Of course it is. But cliche`d sayings become that way for a reason - because they are true.
Bad things happen to good people.
Family man. Self-employed. Builds pneumatic machinery for a living. Experimenting currently with ways to recycle fiberglass and plastic and make the combination into something useful. Did I mention what a nice guy he is?
A shredder he's using catches his gloved hand, his gloved right hand, pulling it in and, well, shredding it. Because that's what shredders do. Calmly, he tells his son to reverse the gears on the shredder so he can pull his entrapped hand back out. I wince and tell him I'd rather not do that and damage his hand more, and call the fire department.
"Oh, you want this machine taken apart?", he asks, and deftly loosens the bolts that hold the shredder together with his left hand, while his mangled right hand remains trapped. Seconds later, he's walking up toward our ambulance, shredder and shredded, entrapped hand being supported by his other hand, looking back at me as if to say, "You coming?"
I feel silly asking patients like this to rate their pain. It's like asking the poor slob on the Weather Channel who's reporting from the thick of the hurricane to let me know if it's a little windy. So, 20mg of Morphine and the guy isn't feeling any less pain. But, you know, the guy is as stoic and as grateful and as ... nice as can be. He had every right to be pissed. Pissy. Shitty. Mean. But he's not. He asks our names, talks about his son's nursing school plans, expresses concern for his wife driving in an unfamiliar area in rush hour traffic. You ask him how his pain is, and he smiles, "It's there."

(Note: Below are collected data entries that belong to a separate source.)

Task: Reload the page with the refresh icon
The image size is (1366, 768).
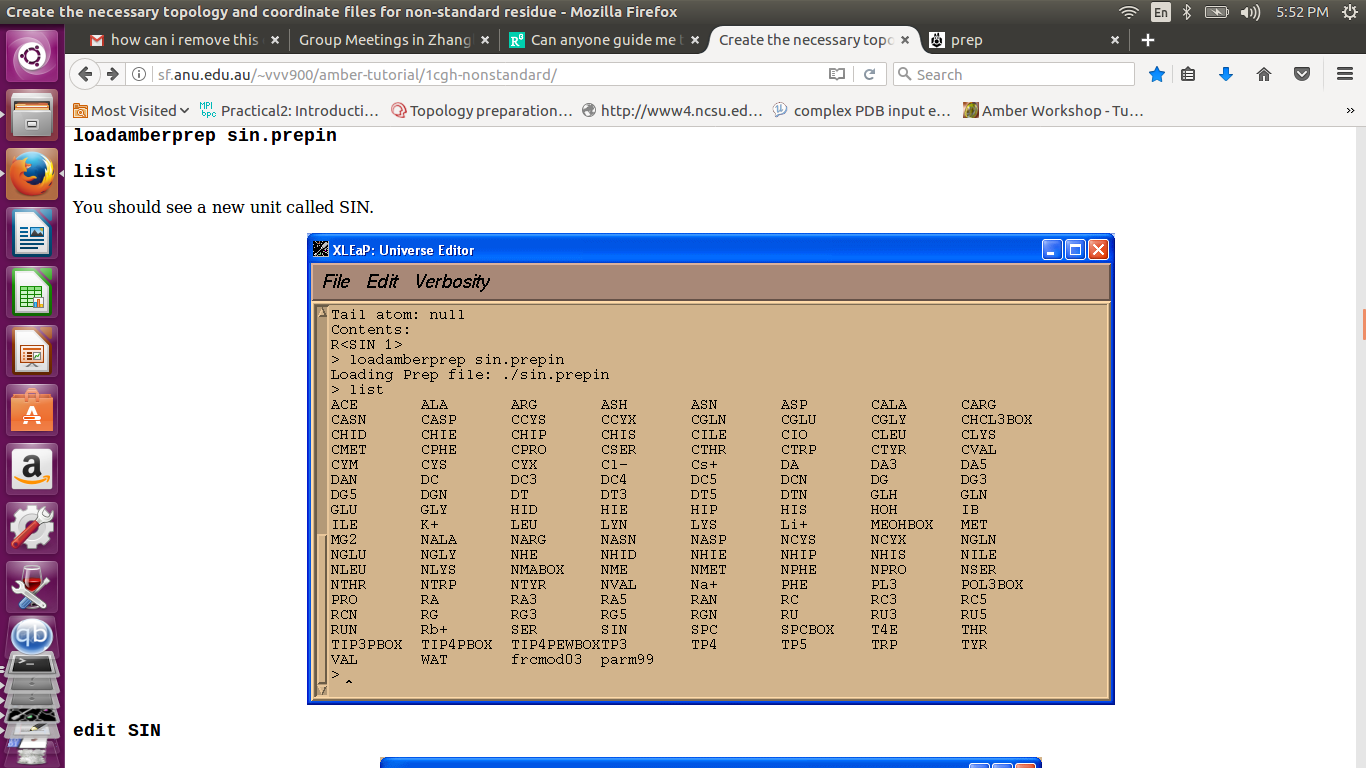Action: [x=869, y=74]
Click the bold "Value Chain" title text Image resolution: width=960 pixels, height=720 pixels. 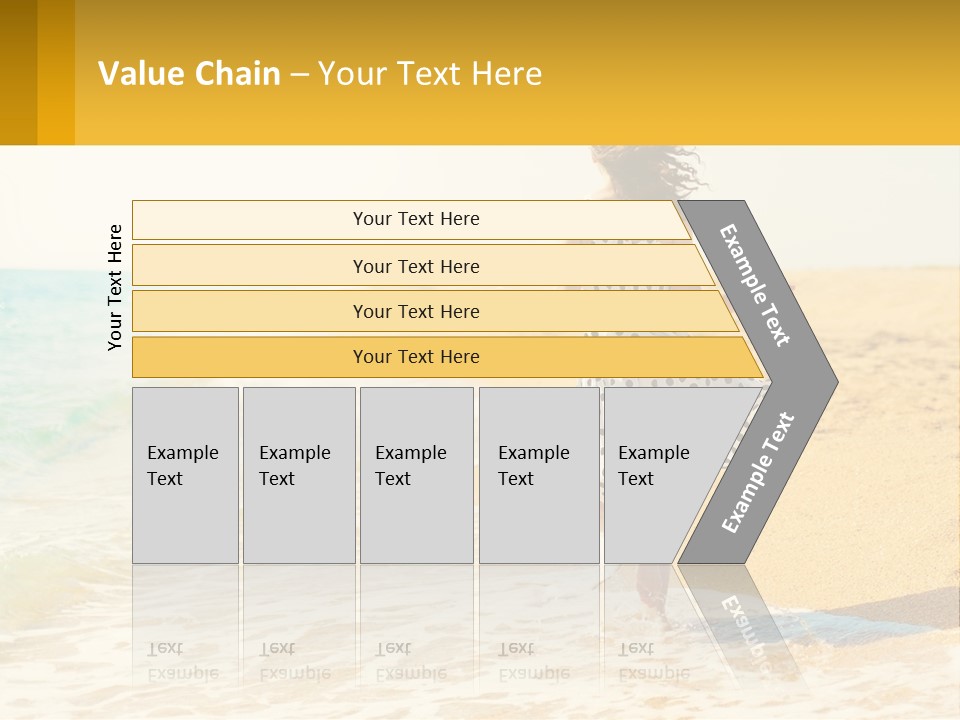pos(189,74)
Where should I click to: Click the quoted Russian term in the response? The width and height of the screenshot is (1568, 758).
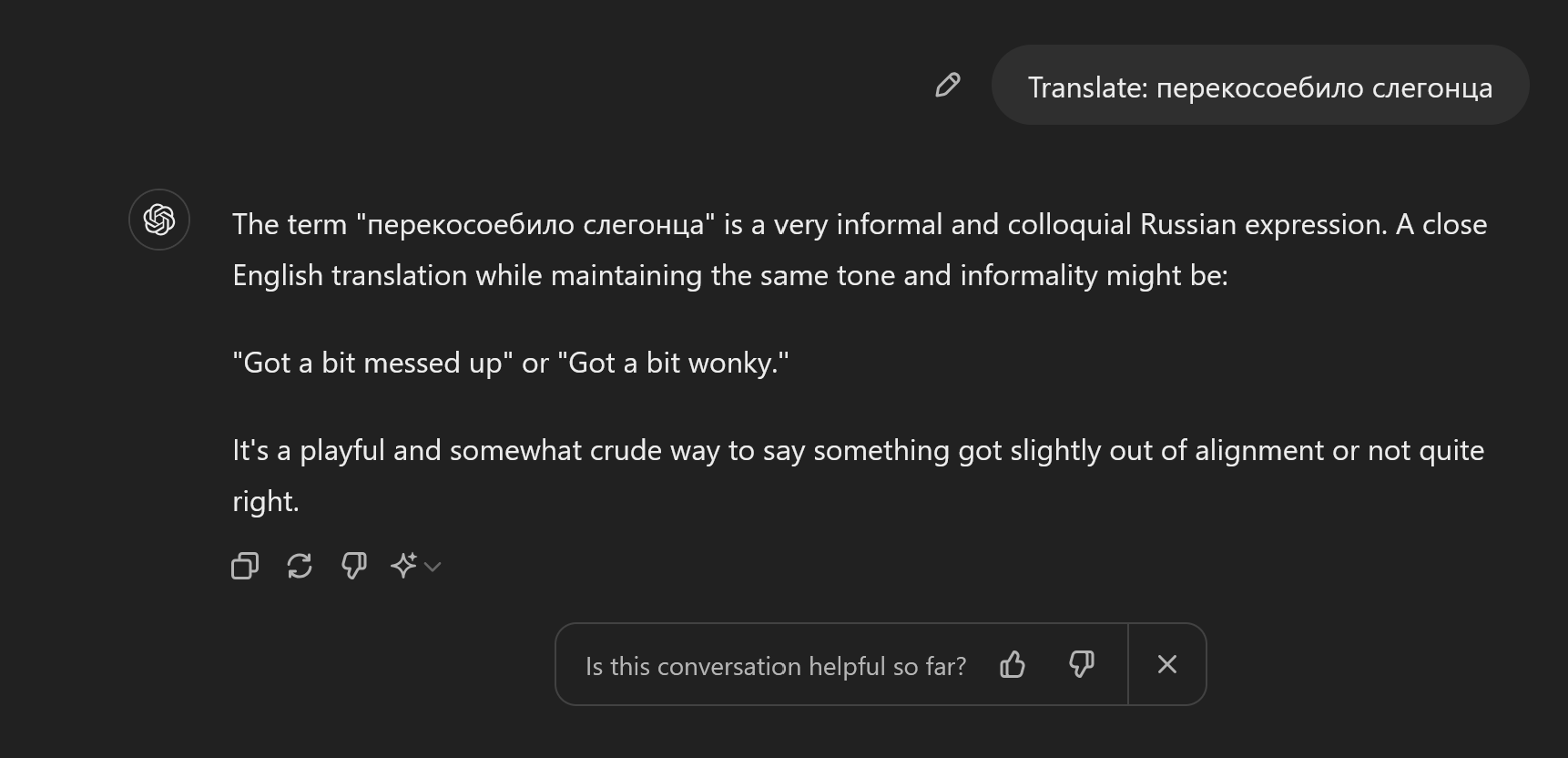[x=535, y=224]
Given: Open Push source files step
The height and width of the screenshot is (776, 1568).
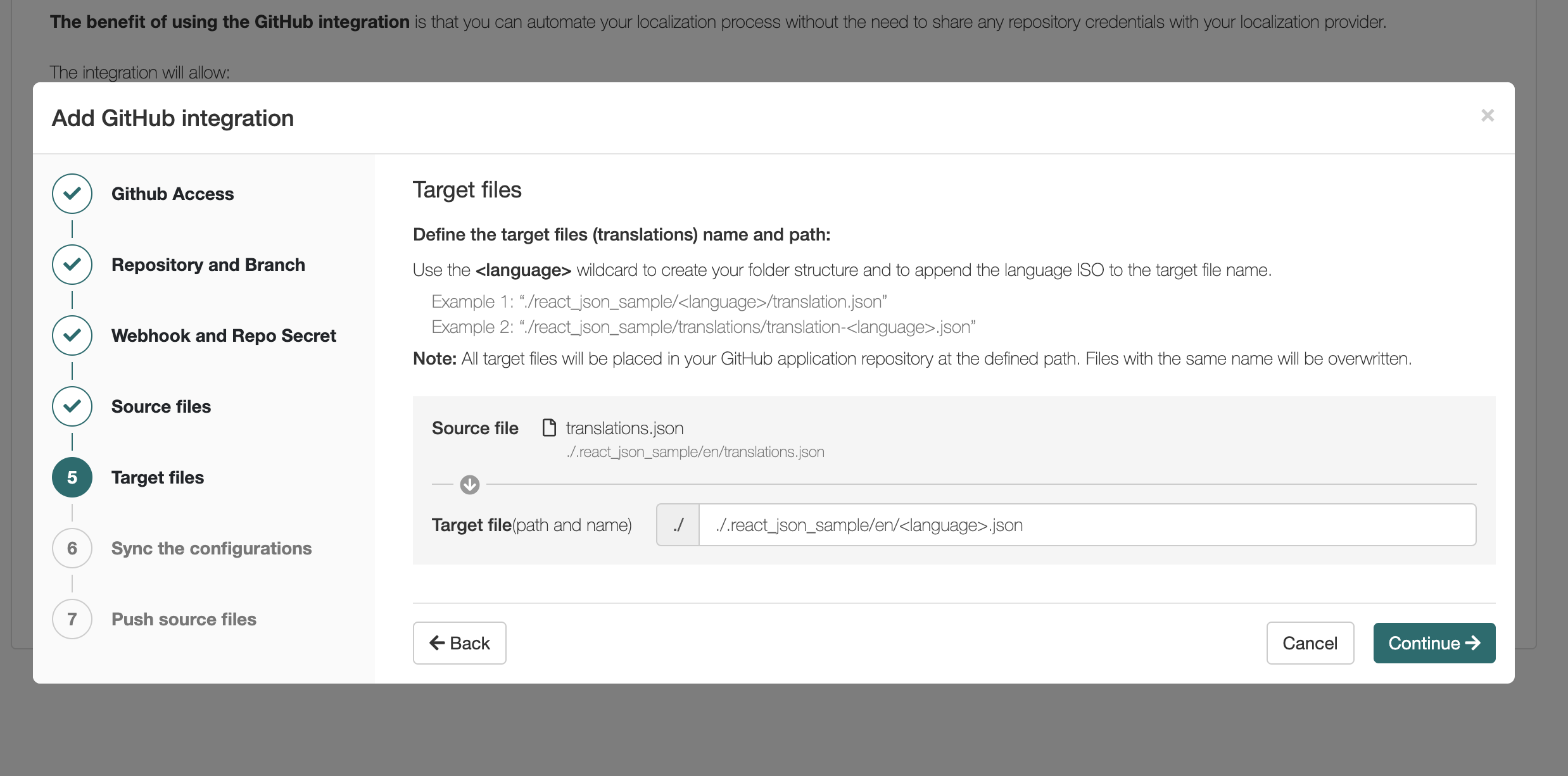Looking at the screenshot, I should pos(184,619).
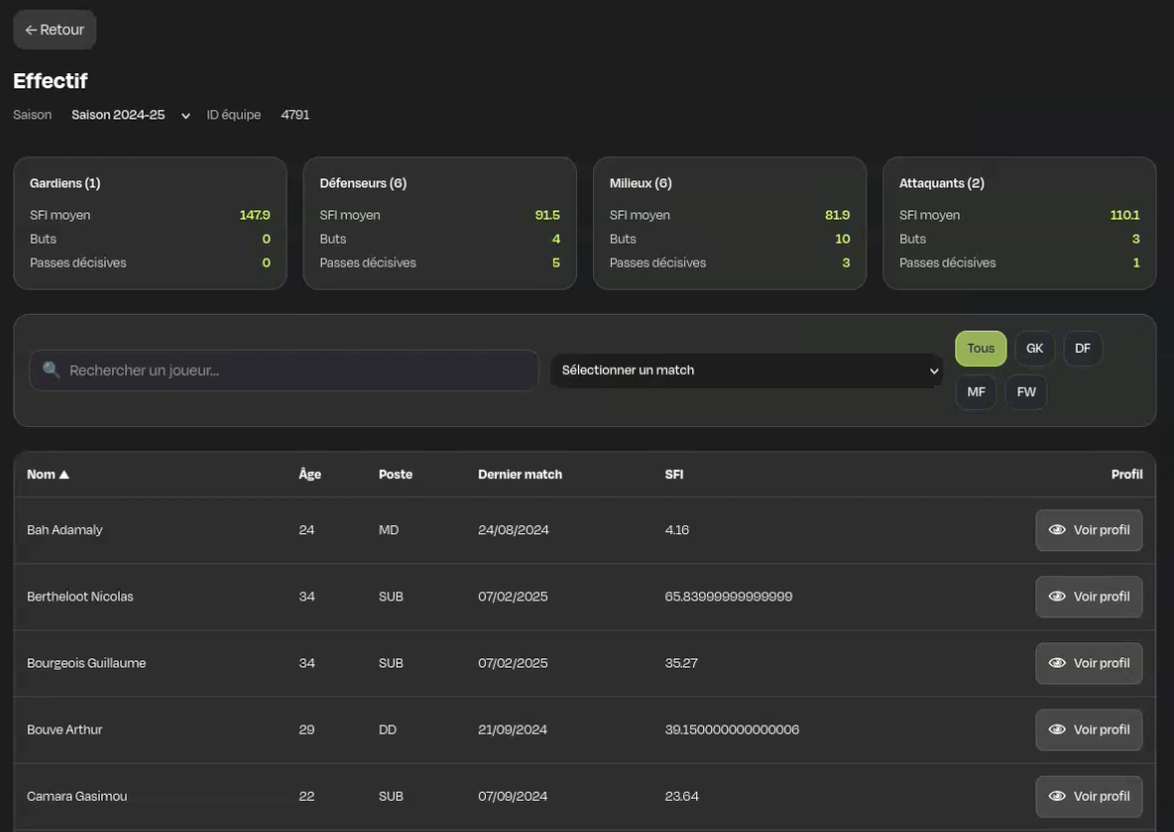Go back with the Retour button
This screenshot has width=1174, height=832.
[55, 30]
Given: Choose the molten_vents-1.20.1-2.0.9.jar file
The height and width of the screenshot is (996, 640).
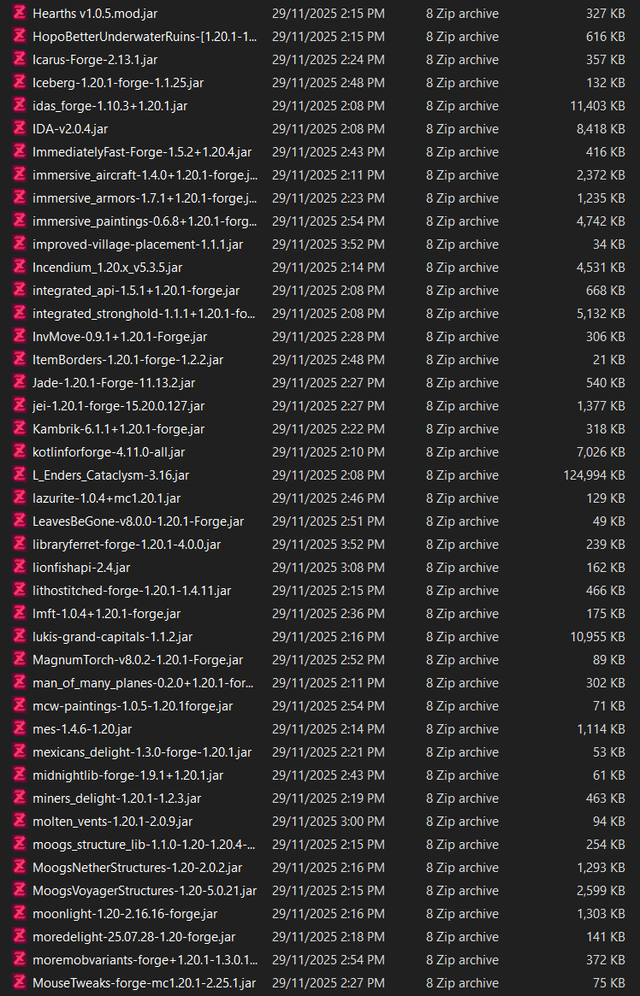Looking at the screenshot, I should tap(112, 822).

In short, he's the kind of patient you care about. You want him to do well; in fact, you wish you could just give him a do-over on the past hour of his life. You might think we care about everyone this way. You would be incorrect. Most people, I can't wait to get away from. I nod and say, "Uh huh" when they ramble on about their aches, their pains, their inflammed hemorrhoids, their goddamned bunions. The 45 minutes I spend with them is about 30 too long.
Not this guy. I fought tears as I handed him off to the hospital staff, because I knew what uncertainty his future held. I hugged him, which is something I do with a patient about once every ten years, and he smiled at me as if to assure me that no matter what, he would be alright. I believe he will be, but I'd still like that do-over for him.